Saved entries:
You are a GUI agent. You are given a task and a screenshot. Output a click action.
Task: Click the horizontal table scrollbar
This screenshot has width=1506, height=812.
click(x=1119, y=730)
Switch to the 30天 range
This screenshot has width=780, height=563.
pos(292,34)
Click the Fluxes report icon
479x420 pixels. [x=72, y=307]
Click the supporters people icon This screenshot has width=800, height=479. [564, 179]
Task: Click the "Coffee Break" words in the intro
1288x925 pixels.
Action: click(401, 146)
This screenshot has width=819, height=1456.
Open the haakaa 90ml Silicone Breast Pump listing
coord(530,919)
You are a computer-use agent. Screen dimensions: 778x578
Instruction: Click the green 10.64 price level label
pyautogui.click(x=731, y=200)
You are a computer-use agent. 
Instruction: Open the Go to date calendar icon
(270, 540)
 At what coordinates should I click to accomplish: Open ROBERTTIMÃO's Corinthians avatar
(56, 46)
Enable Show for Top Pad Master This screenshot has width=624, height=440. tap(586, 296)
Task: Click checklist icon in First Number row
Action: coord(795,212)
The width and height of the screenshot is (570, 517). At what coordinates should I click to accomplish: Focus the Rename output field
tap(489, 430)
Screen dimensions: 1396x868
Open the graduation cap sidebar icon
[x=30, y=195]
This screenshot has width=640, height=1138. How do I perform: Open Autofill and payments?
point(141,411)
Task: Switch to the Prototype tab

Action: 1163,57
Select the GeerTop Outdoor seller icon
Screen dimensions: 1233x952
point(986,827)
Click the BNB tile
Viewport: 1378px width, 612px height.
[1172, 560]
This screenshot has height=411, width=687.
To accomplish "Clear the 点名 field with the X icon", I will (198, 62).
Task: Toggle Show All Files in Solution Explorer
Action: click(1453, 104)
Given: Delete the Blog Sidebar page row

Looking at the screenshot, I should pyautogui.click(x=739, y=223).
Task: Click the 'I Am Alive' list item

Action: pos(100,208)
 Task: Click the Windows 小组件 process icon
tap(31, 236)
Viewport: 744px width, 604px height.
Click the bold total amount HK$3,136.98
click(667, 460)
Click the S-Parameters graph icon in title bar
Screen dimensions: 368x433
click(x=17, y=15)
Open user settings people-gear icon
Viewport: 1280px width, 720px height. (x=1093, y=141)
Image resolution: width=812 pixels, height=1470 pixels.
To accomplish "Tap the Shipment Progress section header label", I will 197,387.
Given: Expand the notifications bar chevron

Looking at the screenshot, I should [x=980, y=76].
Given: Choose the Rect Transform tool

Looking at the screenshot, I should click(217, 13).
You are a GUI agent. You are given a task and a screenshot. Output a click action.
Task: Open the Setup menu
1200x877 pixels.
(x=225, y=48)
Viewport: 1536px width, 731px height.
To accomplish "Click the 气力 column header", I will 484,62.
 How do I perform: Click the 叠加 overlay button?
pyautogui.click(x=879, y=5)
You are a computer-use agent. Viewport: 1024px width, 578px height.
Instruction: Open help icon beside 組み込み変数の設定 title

» **About this exercise**
Every entry must be set down exactly, with nothing left out.

» **Result of the task**
You are a GUI agent. You are given a task and a screenshot. Output a click action.
Task: Click the horizontal table scrollbar
This screenshot has width=1506, height=812.
click(x=1119, y=730)
Switch to the 30天 range
This screenshot has width=780, height=563.
pos(292,34)
Click the Fluxes report icon
479x420 pixels. [x=72, y=307]
Click the supporters people icon This screenshot has width=800, height=479. [564, 179]
Task: Click the "Coffee Break" words in the intro
1288x925 pixels.
Action: click(401, 146)
This screenshot has width=819, height=1456.
Open the haakaa 90ml Silicone Breast Pump listing
coord(530,919)
You are a computer-use agent. Screen dimensions: 778x578
Instruction: Click the green 10.64 price level label
pyautogui.click(x=731, y=200)
You are a computer-use agent. 
Instruction: Open the Go to date calendar icon
(270, 540)
 At what coordinates should I click to accomplish: Open ROBERTTIMÃO's Corinthians avatar
(56, 46)
Enable Show for Top Pad Master This screenshot has width=624, height=440. tap(586, 296)
Task: Click checklist icon in First Number row
Action: coord(795,212)
The width and height of the screenshot is (570, 517). At what coordinates should I click to accomplish: Focus the Rename output field
tap(489, 430)
Screen dimensions: 1396x868
Open the graduation cap sidebar icon
[x=30, y=195]
This screenshot has width=640, height=1138. How do I perform: Open Autofill and payments?
point(141,411)
Task: Switch to the Prototype tab

Action: 1163,57
Select the GeerTop Outdoor seller icon
Screen dimensions: 1233x952
point(986,827)
Click the BNB tile
Viewport: 1378px width, 612px height.
[1172, 560]
This screenshot has height=411, width=687.
To accomplish "Clear the 点名 field with the X icon", I will (198, 62).
Task: Toggle Show All Files in Solution Explorer
Action: click(1453, 104)
Given: Delete the Blog Sidebar page row

Looking at the screenshot, I should pyautogui.click(x=739, y=223).
Task: Click the 'I Am Alive' list item

Action: pos(100,208)
 Task: Click the Windows 小组件 process icon
tap(31, 236)
Viewport: 744px width, 604px height.
Click the bold total amount HK$3,136.98
click(667, 460)
Click the S-Parameters graph icon in title bar
Screen dimensions: 368x433
click(x=17, y=15)
Open user settings people-gear icon
Viewport: 1280px width, 720px height. (x=1093, y=141)
Image resolution: width=812 pixels, height=1470 pixels.
To accomplish "Tap the Shipment Progress section header label", I will 197,387.
Given: Expand the notifications bar chevron

Looking at the screenshot, I should [x=980, y=76].
Given: Choose the Rect Transform tool

Looking at the screenshot, I should click(217, 13).
You are a GUI agent. You are given a task and a screenshot. Output a click action.
Task: Open the Setup menu
1200x877 pixels.
(x=225, y=48)
Viewport: 1536px width, 731px height.
To accomplish "Click the 气力 column header", I will 484,62.
 How do I perform: Click the 叠加 overlay button?
pyautogui.click(x=879, y=5)
You are a computer-use agent. Viewport: 1024px width, 578px height.
Instruction: Open help icon beside 組み込み変数の設定 title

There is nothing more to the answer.